# Page text
────

The nature and intensity of supervisory action will be determined by
an organization's compliance with the required minimum primary capital
ratio as well as by the zone in which the company's total capital ratio
falls. Banks and bank holding companies with primary capital ratios
below the 5.5 percent minimum will be considered undercapitalized unless
they can demonstrate clear extenuating circumstances. Such banking
organizations will be required to submit an acceptable plan for
achieving compliance with the capital guidelines and will be subject to
denial of applications and appropriate supervisory enforcement actions.
The zone in which an organization's total capital ratio falls will
normally trigger the following supervisory responses, subject to
qualitative analysis:
For institutions operating in Zone 1, the Federal Reserve will:
-- Consider that capital is generally adequate if the primary
capital ratio is acceptable to the Federal Reserve and is above the 5.5
percent minimum.
For institutions operating in Zone 2, the Federal Reserve will:
-- Pay particular attention to financial factors, such as asset
quality, liquidity, off-balance sheet risk, and interest rate risk, as
they relate to the adequacy of capital. If these areas are deficient
and the Federal Reserve concludes capital is not fully adequate, the
Federal Reserve will intensify its monitoring and take appropriate
supervisory action.
For institutions operating in Zone 3, the Federal Reserve will:
-- Consider that the institution is undercapitalized, absent
clear extenuating circumstances;
-- Require the institution to submit a comprehensive capital
plan, acceptable to the Federal Reserve, that includes a program for
achieving compliance with the required minimum ratios within a
reasonable time period; and
-- Institute appropriate supervisory and/or administrative
enforcement action, which may include the issuance of a capital
directive or denial of applications, unless a capital plan acceptable to
the Federal Reserve has been adopted by the institution.

────

# Given material
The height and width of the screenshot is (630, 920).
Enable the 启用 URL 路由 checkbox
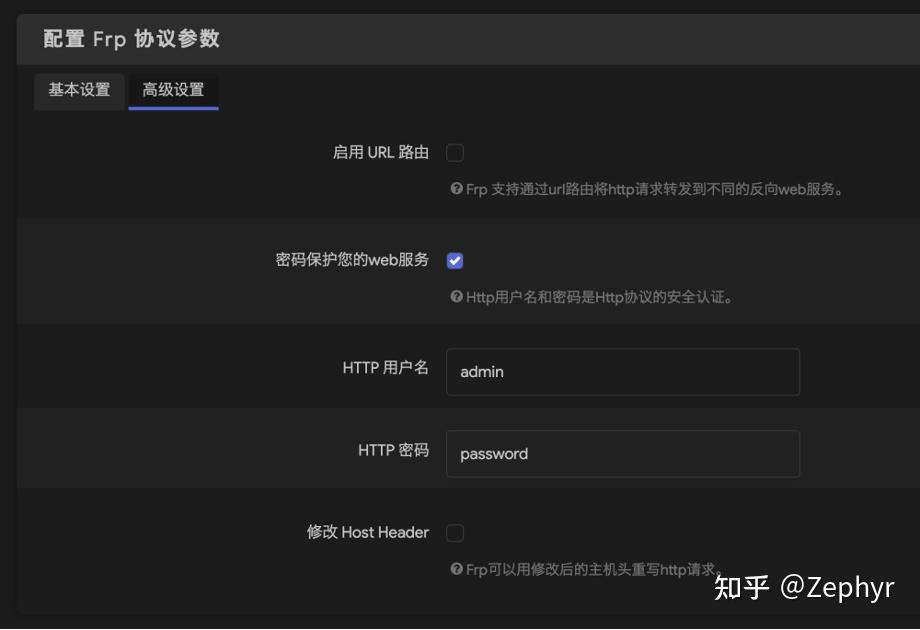click(455, 152)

────

# Tasks to carry out
- A) In the capital supervision passage, what leads the Federal Reserve to intensify its monitoring of an institution in Zone 2? Answer in one to three sentences.
- B) According to the capital supervision passage, what is the required minimum primary capital ratio?

# Answers per task
- A) The Federal Reserve intensifies its monitoring and takes supervisory action when financial factors like asset quality, liquidity, off-balance sheet risk, and interest rate risk are deficient. It must also conclude that the institution's capital is not fully adequate.

- B) 5.5 percent